* Excerpt:

——————

This paper evaluates novel machine intelligence to predict patients at risk of severe respiratory infections and recommend postacute care providers likely to reduce infection risk.
Objectives: To evaluate the utility of machine learning (ML) for the management of Medicare beneficiaries at risk of severe respiratory infections in community and postacute settings by (1) identifying individuals in a community setting at risk of infections resulting in emergent hospitalization and (2) matching individuals in a postacute setting to skilled nursing facilities (SNFs) that are likely to reduce the risk of infections.
Study Design: Retrospective analysis of claims from 2 million Medicare beneficiaries for 2017-2019.
Methods: In the first analysis, the rate of emergent hospitalization due to respiratory infections was measured among beneficiaries predicted by ML to be at highest risk and compared with the overall average for the population. In the second analysis, the rate of emergent hospitalization due to respiratory infections was compared between beneficiaries who went to an SNF with lower predicted risk of infections using ML and beneficiaries who did not.
Results: In the community setting, beneficiaries predicted to be at highest risk had significantly increased rates of emergency department visits (13-fold) and hospitalizations (18-fold) due to respiratory infections. In the postacute setting, beneficiaries who received care at top-recommended SNFs had a relative reduction of 37% for emergent care and 36% for inpatient hospitalization due to respiratory infection.
Conclusions: Precision management through personalized and predictive ML offers the opportunity to reduce the burden of outbreaks of respiratory infections. In the community setting, ML can identify vulnerable subpopulations at highest risk of severe infections. In postacute settings, ML can inform patient choices by matching beneficiaries to SNFs likely to reduce future risk.

——————

* Input data:
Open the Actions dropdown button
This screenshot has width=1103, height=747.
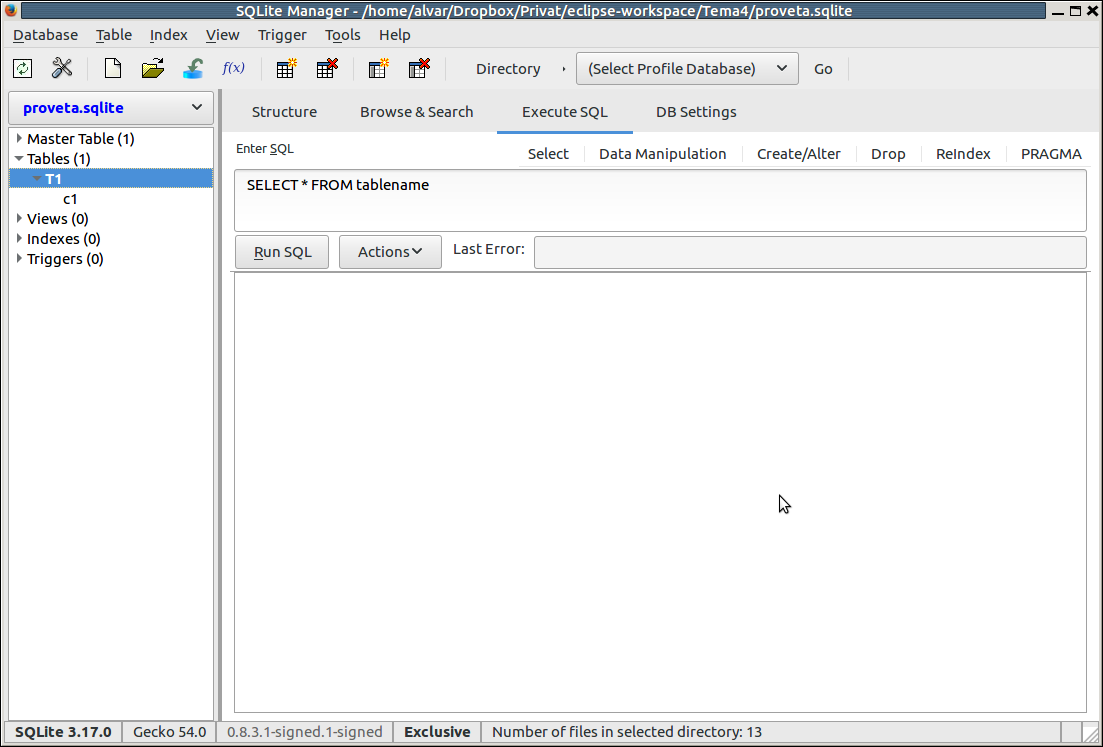[x=390, y=252]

——————

* Activity: Extend the abstract on machine learning for respiratory infection risk among Medicare beneficiaries, picking up right after its last sentence. The data is separate material and has no connection to the abstract.

* Reply to the task:
Am J Manag Care. 2020;26(10):In Press
The significant findings of this study include:
On March 11, 2020, the World Health Organization declared coronavirus disease 2019 (COVID-19), caused by severe acute respiratory syndrome coronavirus 2 (SARS-CoV-2), to be a pandemic (ie, a global outbreak occurring on a scale that crosses international boundaries and affects a large number of people). There is much that we do not know about COVID-19. Estimates for lethality range from less than 0.1%1 to more than 5%.2 What we do know is that it is remarkably contagious, with a reproductive number between 2 and 2.5 compared with a little over 1 for influenza.3
While scientists work rapidly to develop therapeutics and vaccines, public health officials have resorted to measures designed to slow the spread of the disease. These efforts to “flatten the curve” aim to preserve capacity and prevent the health system from being overwhelmed by demands for limited resources such as intensive care unit beds, ventilators, and trained care providers. Flattening the curve is targeted toward the population at large. Augmenting these efforts with precise and proactive outreach to higher-risk subpopulations would provide significant value. This subgroup, comprising individuals most vulnerable to severe infections, requires careful and targeted action that goes beyond social distancing and other conventional approaches used for the population at large.
Unfortunately, there are not yet enough data about COVID-19 to draw strong conclusions about who is likely to experience severe sequelae from acquiring the disease. Serious complications associated with COVID-19 are not restricted to elderly or frail individuals; nearly 40% of those hospitalized with COVID-19 in the United States are younger than 54 years.4
Using the large amount of historical data about other viral and bacterial respiratory infections, however, it is possible to build useful models for predicting vulnerable individuals who might be at highest risk of severe infections of COVID-19 that require emergent hospitalization. This study explores the precision management of patients at risk of severe respiratory infections—more specifically, personalized and predictive management using machine learning (ML) to provide early targeted management to reduce risk. In particular, this study explores 2 hypotheses centered on the potential for precision management to reduce the risk of infections for vulnerable individuals: First, precision medicine can be used to predict patients’ personalized risk of adverse outcomes due to respiratory infections in the community setting, and it offers an opportunity to reduce their burden on the health care system through targeted interventions. Second, patient risk of contracting respiratory infections at skilled nursing facilities (SNFs) for postacute care varies based on personalized characteristics, and this risk can be predicted using precision medicine to match patients to facilities that minimize this risk.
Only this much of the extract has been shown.